Some time later, Éliane offered me one of the 10 copies of “Vice-versa, etc.”: a small handmade box, signed and numbered, realized as a multiple on the occasion of a show at Lara Vincy’s gallery in 1970, which contained a reel of magnetic tape and the instructions for use. It indicates that all playback speeds are possible, forwards or backwards, as well as any combination of two channels, on several recorders, “ad libitum”… A present which touched me profoundly. I took up the game and rapidly made mixings following the indications to the letter, respecting the composition methods of Éliane Radigue. Need I say that to work with such lovely sounds was a real pleasure?

Then I decided to do the same with all her sound installation works: slices of time from those sonic environments dedicated to space and infinity. There are so few spaces devoted to Sound Art, so the occasions for presenting such work to the public are rare. It seems evident to me that if we waited for that to happen very few people would have access to that part of Éliane’s work. Fundamentally, these stereophonic syntheses should have been made and published a long time ago because this compilation offers a simple way into the home of this passionate time.

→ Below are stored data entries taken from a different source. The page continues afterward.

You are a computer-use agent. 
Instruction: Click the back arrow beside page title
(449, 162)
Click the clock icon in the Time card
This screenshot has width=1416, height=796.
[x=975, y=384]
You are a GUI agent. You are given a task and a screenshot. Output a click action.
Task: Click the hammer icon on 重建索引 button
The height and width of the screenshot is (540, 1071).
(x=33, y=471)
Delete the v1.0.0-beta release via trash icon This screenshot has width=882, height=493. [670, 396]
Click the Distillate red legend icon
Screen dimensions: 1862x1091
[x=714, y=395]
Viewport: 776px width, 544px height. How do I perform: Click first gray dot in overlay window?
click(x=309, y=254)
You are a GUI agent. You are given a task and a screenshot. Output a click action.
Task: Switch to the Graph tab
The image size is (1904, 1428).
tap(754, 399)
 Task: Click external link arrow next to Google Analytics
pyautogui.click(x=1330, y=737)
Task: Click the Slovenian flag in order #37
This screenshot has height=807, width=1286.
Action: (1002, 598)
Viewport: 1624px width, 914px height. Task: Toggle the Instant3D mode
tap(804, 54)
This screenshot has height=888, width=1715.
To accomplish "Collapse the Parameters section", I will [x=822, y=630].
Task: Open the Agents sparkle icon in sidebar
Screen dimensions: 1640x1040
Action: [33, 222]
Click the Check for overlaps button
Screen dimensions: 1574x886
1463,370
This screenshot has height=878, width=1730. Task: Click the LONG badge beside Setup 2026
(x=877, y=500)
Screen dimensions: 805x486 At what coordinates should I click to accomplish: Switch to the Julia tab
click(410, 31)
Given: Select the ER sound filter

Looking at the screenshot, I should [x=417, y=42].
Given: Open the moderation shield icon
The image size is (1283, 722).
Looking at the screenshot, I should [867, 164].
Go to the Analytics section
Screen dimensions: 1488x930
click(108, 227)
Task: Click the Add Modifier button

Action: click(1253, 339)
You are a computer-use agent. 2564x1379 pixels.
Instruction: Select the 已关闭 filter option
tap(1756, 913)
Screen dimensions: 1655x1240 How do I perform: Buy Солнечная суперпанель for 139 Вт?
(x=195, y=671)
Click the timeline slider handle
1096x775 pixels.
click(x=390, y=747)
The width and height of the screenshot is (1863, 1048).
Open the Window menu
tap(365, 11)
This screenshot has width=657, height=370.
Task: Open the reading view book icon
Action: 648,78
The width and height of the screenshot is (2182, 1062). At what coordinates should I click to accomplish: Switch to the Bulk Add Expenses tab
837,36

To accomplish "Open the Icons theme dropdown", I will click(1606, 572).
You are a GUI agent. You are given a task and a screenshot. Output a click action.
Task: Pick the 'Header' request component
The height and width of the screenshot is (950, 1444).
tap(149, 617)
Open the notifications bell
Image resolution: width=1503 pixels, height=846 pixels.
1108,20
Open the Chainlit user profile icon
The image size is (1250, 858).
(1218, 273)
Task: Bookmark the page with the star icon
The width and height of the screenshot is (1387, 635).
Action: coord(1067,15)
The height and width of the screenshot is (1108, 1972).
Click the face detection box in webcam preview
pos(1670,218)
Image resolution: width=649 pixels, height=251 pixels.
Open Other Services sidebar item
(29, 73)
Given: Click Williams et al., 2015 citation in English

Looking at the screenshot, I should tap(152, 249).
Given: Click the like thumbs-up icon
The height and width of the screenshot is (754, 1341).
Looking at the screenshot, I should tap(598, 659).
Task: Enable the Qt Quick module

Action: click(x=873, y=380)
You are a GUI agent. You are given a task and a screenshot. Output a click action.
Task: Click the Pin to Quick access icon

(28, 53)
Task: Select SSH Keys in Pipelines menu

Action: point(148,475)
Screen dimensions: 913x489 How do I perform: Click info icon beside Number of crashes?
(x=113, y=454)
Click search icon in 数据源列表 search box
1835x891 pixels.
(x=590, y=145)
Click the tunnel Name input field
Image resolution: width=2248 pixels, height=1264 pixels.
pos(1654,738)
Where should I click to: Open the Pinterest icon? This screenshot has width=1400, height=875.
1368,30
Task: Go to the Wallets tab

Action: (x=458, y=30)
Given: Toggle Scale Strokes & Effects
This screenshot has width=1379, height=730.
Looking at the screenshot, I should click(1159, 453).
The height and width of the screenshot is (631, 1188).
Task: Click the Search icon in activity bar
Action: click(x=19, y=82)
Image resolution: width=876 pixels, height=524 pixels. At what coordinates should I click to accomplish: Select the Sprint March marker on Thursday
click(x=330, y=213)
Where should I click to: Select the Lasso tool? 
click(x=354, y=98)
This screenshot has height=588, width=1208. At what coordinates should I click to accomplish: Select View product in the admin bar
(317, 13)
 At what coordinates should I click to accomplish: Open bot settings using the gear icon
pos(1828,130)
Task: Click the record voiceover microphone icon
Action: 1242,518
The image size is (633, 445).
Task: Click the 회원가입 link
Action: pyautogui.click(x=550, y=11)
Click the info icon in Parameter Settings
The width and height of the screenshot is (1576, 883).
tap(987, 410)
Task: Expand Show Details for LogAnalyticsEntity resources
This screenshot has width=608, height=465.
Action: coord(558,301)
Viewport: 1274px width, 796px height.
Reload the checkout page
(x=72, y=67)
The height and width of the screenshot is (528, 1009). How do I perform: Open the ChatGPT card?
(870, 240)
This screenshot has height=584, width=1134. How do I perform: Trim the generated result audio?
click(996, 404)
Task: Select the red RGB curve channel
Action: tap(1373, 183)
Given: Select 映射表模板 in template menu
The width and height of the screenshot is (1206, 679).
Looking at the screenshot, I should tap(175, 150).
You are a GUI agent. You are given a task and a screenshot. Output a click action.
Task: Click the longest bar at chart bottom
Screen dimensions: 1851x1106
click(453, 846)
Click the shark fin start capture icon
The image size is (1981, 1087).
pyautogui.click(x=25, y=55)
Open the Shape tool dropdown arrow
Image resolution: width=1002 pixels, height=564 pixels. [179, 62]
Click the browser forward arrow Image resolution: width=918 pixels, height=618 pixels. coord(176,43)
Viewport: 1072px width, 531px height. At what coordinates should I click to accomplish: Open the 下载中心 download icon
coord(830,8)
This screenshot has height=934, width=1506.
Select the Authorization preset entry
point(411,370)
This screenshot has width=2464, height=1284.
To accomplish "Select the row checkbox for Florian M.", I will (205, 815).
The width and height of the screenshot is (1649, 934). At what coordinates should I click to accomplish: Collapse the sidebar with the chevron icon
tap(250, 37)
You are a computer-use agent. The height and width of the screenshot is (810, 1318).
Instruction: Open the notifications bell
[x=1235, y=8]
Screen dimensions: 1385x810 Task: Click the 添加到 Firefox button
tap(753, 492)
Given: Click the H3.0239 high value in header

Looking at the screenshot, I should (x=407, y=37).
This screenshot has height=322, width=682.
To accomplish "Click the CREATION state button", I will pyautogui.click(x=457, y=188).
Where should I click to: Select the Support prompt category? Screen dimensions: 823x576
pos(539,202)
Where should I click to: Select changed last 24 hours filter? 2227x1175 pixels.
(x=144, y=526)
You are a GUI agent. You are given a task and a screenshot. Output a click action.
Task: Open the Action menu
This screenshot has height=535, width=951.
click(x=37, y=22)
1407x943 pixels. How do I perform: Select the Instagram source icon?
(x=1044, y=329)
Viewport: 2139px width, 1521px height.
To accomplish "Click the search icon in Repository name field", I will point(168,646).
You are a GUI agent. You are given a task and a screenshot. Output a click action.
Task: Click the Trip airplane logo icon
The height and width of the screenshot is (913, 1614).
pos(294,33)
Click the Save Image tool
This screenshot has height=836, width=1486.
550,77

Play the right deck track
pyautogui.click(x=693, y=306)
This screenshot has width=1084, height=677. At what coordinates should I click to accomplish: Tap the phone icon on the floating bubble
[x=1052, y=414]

Therefore, I proposed that we listen to them together, because of course the idea should seem legitimate to her. Knowing her to be extremely critical towards her past work, and ready to renounce certain aspects of it, I confess to being a bit anxious as to her reaction. Neither did I know how she would react to my taking the initiative in making such syntheses. Contrary to my apprehensions we passed a marvelous day. Éliane had forgotten practically everything of the sonic textures she made then, and discovered evident links with the sounds she realized later on with the synthesizer.

In her compositional work Éliane Radigue developed her own characteristic “footprint”: an art of imperceptible transition from one kind of movement to another. It is very difficult to know at what moment things change, because they are continually changing without one’s really being aware of it… a little like a natural phenomenon in perpetual mutation. This is doubtless one of the magical constituents of her music and it engenders the loss of any temporal reference point. If you look over the whole from her first compositions to the most recent ones for acoustic instruments, passing through the imposing electronic period, it seems evident that this way of gentle transition is a characteristic of her entire work. Not only within the compositions but also from one composition to another. We do not confront a collection of isolated experiences but rather embark on a patient and minute exploration of a vast poetic territory.

At the end of the day it was clear to her, just as it had been for me, that these syntheses had to be complied and published. This certainly does not replace the necessity of in-situ presentations; all of the music of Éliane Radigue is destined to vibrate spatiously and this is all-the-more so for the installations. And in any case, this collection gives a good overview of the intense beauty of these “Propos Sonores” composed so long ago with such reduced means.

By her original approach, Éliane Radigue held herself, as she still does, outside the dogmas of her epoch and therefore had to sometimes face some lack of understanding. Intuition is however her force, and she has known how to continue until today composing in full independence of spirit; her aesthetic gives forth a body of work unique in its genre, honorably recognized and appreciated today.

We are among the many who see her as a pioneer capable of revealing a precious territory of sounds, one that she seems alone to occupy. To us to enjoy this publication of the first remarkable steps of a figure who holds the music of our time in her spell.